Tindakan Diperlukan 1:
Sebutkan semua pihak penerima masker yang dibagikan secara simbolis oleh Bupati Cirebon menurut teks tentang penindakan warga tak bermasker di Kabupaten Cirebon.
Tindakan Diperlukan 2:
Teruskan teks tentang penindakan warga tak bermasker di Kabupaten Cirebon mulai dari kalimat sesudah kalimat terakhirnya.

Teks Ditampilkan:
********************

Mulai Rabu (26/8/2020), Pemkab Cirebon menindak warga yang tidak mengenakan masker di tempat umum. Selain kerja sosial, penindakan juga dilakukan dengan denda sejumlah uang tunai.
Oleh
ABDULLAH FIKRI ASHRI
·3 menit baca
CIREBON, KOMPAS — Pemerintah Kabupaten Cirebon, Jawa Barat, bersiap menindak warga yang tidak mengenakan masker di tempat umum mulai Rabu (26/8/2020). Penindakan dilakukan bertahap, mulai dari kerja sosial hingga denda sejumlah uang tunai.
Penindakan tersebut diatur dalam Peraturan Bupati Cirebon Nomor 53 Tahun 2020 tentang Penerapan Disiplin dan Penegakan Hukum Protokol Kesehatan sebagai Upaya Pencegahan dan Pengendalian Covid-19. Sanksi terhadap pelanggar mulai diberlakukan Rabu besok.
Pada Selasa (25/8/2020), Bupati Cirebon Imron Rosyadi membagikan secara simbolis sekitar 48.000 masker kepada organisasi wanita, pondok pesantren, dan perwakilan dari desa yang terpapar Covid-19. Pihaknya menargetkan pembagian 2,5 juta masker kepada masyarakat.
”Sebelumnya, kami sudah bagikan masker. Jadi, nanti bisa nyewoti (memarahi) warga yang tidak pakai masker,” kata Imron. Meski demikian, penindakan dilakukan secara bertahap selama 15 hari ke depan di daerah yang memiliki kasus Covid-19 tinggi.
Lima hari pertama, penindakan yang melibatkan polisi, TNI, dan satpol PP tersebut menerapkan sanksi ringan kepada pelanggar, seperti melafalkan Pancasila. Lima hari berikutnya adalah penerapan sanksi sedang, seperti membersihkan jalan.

********************

Data:
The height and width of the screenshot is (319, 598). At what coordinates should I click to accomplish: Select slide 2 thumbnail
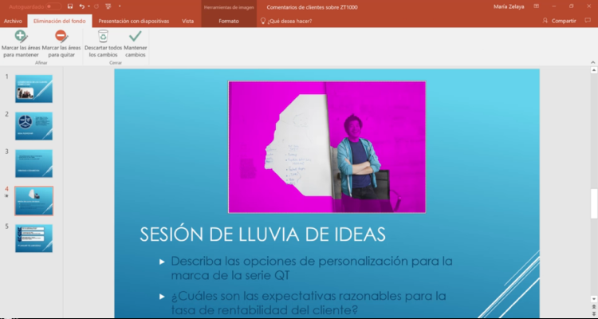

********************

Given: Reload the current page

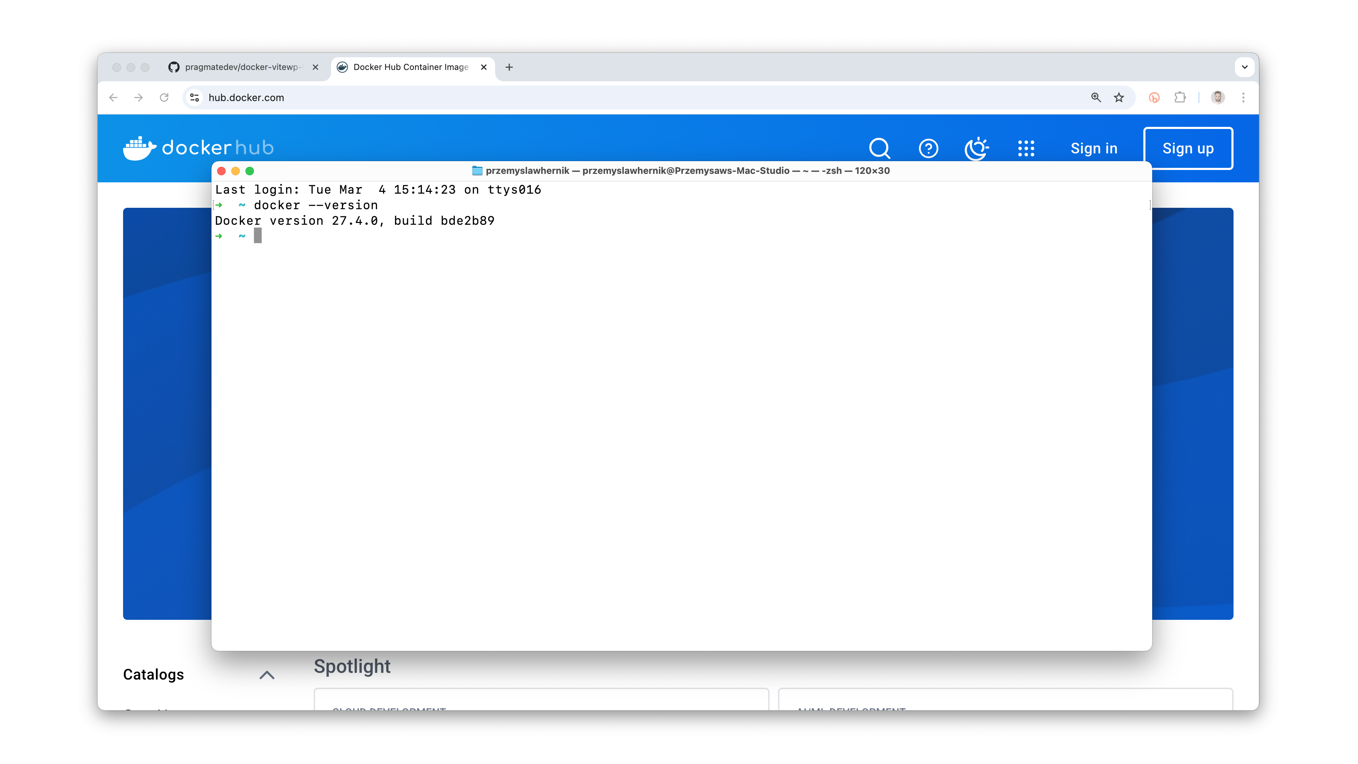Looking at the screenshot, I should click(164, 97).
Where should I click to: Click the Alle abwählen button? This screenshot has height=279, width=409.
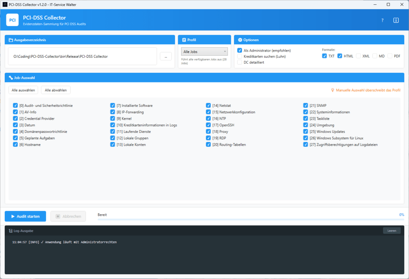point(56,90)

********************

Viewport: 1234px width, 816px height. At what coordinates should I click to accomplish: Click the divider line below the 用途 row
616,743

********************

Hasil 1:
Organisasi wanita, pondok pesantren, dan perwakilan dari desa yang terpapar Covid-19.

Hasil 2:
Adapun lima hari terakhir merupakan penindakan dengan sanksi berat, yakni denda sejumlah uang tunai. Namun, Imron enggan menyebutkan besaran dendanya. Berdasarkan peraturan gubernur Jabar, warga yang tidak mengenakan masker di ruang publik didenda Rp 100.000-Rp 150.000.
”Denda itu shock therapy (terapi kejut). Semoga tidak ada yang didenda. Kalau ada, uangnya masuk ke PAD (pendapatan asli daerah),” katanya.
Penindakan terhadap warga yang tidak mengenakan masker, lanjut Imron, dibutuhkan untuk mencegah penyebaran Covid-19. Apalagi, kasus positif Covid-19 di Cirebon sudah mencapai 176 orang. Sembilan orang di antaranya meninggal dan 75 orang dinyatakan sembuh.
Prinsip kami, lebih baik menemukan banyak kasus positif daripada kasus banyak tetapi tidak terdeteksi.
Cirebon menjadi daerah dengan kasus positif tertinggi di Jabar bagian timur. Lonjakan kasus, menurut Imron, merupakan konsekuensi dari meningkatnya tes berbasis reaksi rantai polimerase (PCR) yang mencapai 12.883 orang.
Pihaknya menargetkan tes untuk 22.000 warga, sekitar 1 persen dari total penduduk Cirebon, yakni 2,2 juta jiwa. ”Prinsip kami, lebih baik menemukan banyak kasus positif daripada kasus banyak tetapi tidak terdeteksi,” katanya.
Kepala Pelaksana Badan Penanggulangan Bencana Daerah Kabupaten Cirebon Alex Suheriyawan menjelaskan, peningkatan tes dan pelacakan kasus Covid-19 harus diiringi kedisiplinan masyarakat terhadap protokol kesehatan. Itu sebabnya, dilakukan penindakan terhadap pelanggar.
Saat ditanya, apakah penindakan tersebut terlambat, Alex mengatakan, ”Kami terhambat regulasi. Aturannya baru turun.” Peraturan Gubernur Jabar Nomor 60 Tahun 2020 terkait sanksi pelanggar protokol kesehatan, misalnya, diterbitkan hampir sebulan lalu, yakni 27 Juli 2020.
Ketua Ikatan Dokter Indonesia (IDI) Kabupaten Cirebon Ahmad Fariz menyampaikan, semua pihak harus menempatkan protokol kesehatan, seperti pemakaian masker, dalam kehidupan sehari-hari saat di luar rumah. ”Protokol kesehatan adalah vaksin terbaik saat ini untuk melindungi warga dari Covid-19,” katanya.